* Short exercise *
Please repeat the listing word for word, starting at the line that contains "Viewport: 384px width, 307px" and ending with the final line of the listing.

— BEGIN Entries —

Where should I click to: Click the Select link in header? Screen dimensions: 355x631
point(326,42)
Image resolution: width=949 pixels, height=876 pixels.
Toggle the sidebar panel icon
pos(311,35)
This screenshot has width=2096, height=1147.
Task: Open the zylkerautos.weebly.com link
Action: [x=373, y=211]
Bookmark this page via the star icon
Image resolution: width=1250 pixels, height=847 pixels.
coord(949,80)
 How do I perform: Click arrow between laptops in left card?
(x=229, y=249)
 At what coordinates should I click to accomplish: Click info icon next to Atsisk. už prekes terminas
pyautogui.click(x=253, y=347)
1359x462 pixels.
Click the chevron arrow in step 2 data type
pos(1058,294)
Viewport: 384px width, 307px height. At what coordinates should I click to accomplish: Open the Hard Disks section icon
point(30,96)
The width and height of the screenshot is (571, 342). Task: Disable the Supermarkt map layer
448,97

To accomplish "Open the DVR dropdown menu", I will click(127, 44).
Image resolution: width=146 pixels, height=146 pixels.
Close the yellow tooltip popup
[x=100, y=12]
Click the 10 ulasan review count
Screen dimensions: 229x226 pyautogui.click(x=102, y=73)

— END Entries —

* Written solution *
Viewport: 384px width, 307px height. At what coordinates should I click to accomplish: Open the Hard Disks section icon
point(30,96)
The width and height of the screenshot is (571, 342). Task: Disable the Supermarkt map layer
448,97

To accomplish "Open the DVR dropdown menu", I will click(127, 44).
Image resolution: width=146 pixels, height=146 pixels.
Close the yellow tooltip popup
[x=100, y=12]
Click the 10 ulasan review count
Screen dimensions: 229x226 pyautogui.click(x=102, y=73)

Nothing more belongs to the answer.